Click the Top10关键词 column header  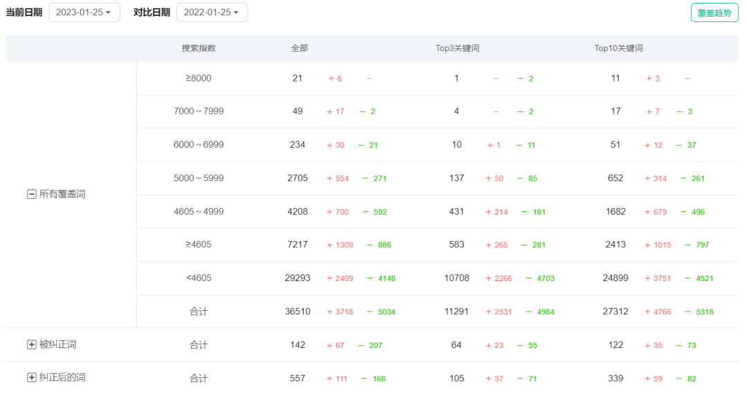point(618,48)
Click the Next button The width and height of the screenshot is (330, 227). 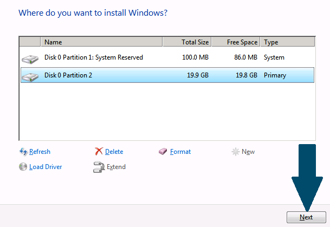(x=306, y=217)

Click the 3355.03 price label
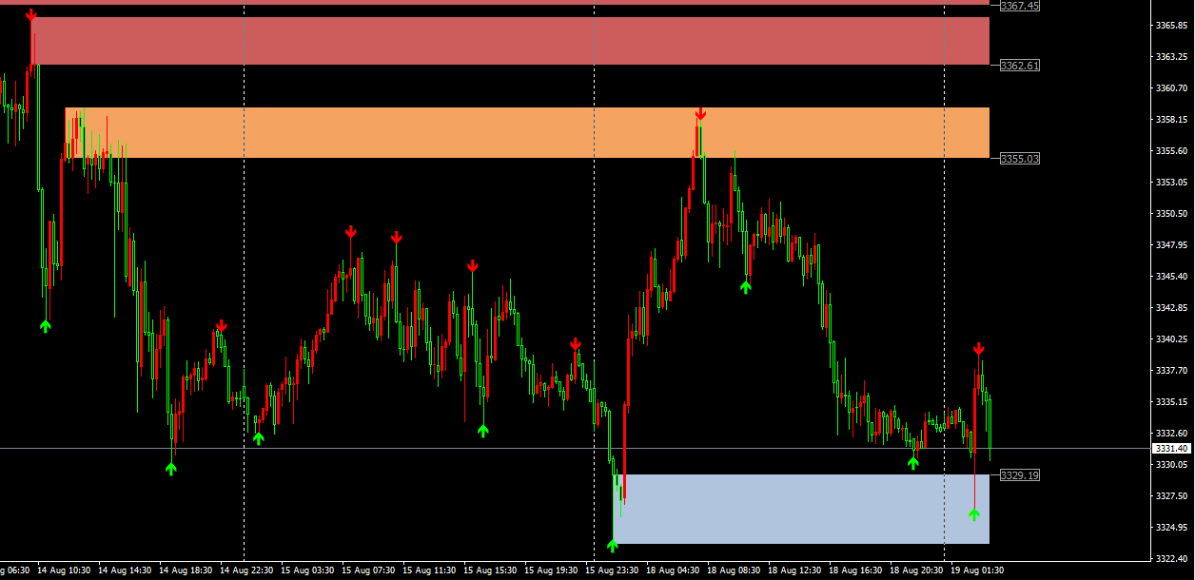(1019, 159)
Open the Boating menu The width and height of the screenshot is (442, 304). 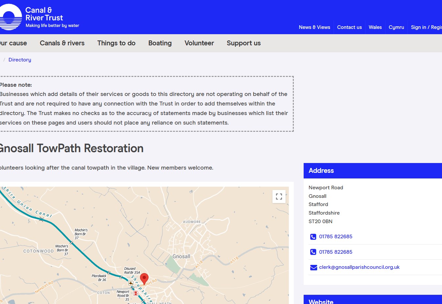(160, 43)
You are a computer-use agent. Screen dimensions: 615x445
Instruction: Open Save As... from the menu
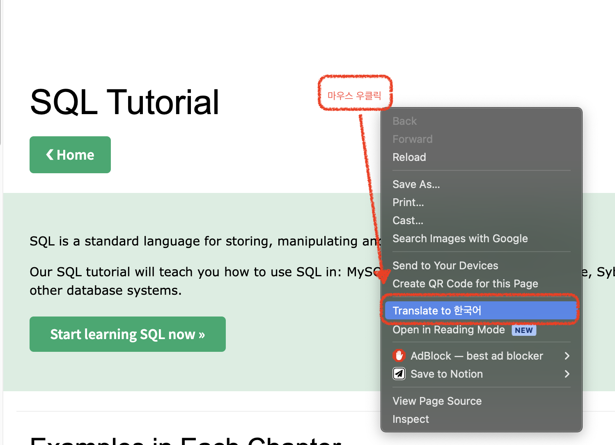click(416, 184)
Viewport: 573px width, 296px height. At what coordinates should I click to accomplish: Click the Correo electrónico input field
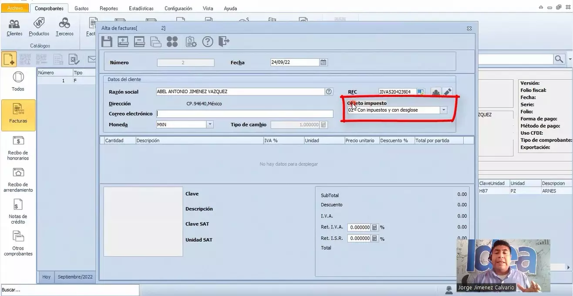pos(245,114)
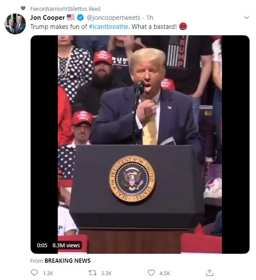The height and width of the screenshot is (280, 256).
Task: Click the 1h timestamp of the tweet
Action: (150, 18)
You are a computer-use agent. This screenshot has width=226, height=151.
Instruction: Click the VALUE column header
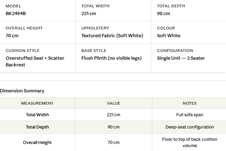114,103
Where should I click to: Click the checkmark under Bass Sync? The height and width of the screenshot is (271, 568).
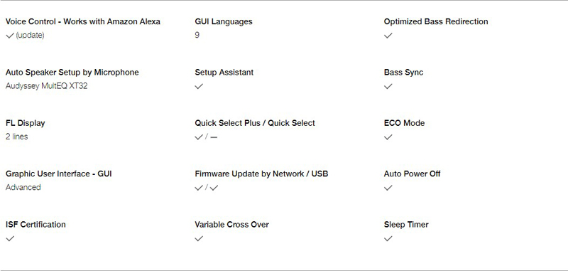point(388,86)
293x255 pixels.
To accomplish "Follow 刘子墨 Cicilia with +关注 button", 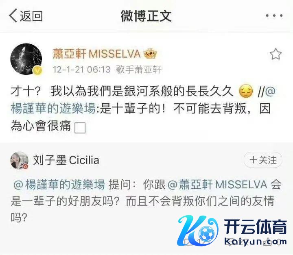I will (263, 160).
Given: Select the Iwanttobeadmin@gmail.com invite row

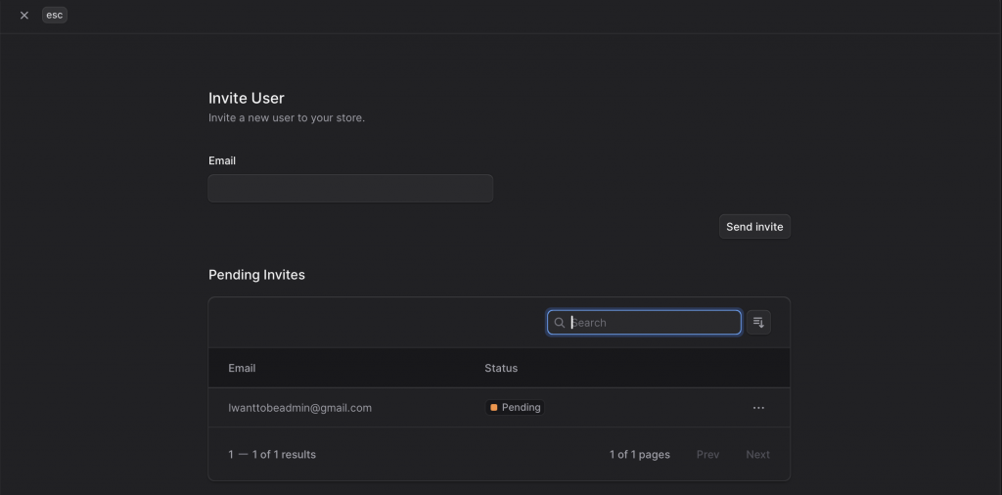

:::

▶ [Work item]: Among the lines above, find the ones containing "agent" and copy them.

▶ [Response to the exercise]:
You are a computer-use agent. Screen dimensions: 615x445
You are a computer-use agent. This screenshot has width=226, height=151.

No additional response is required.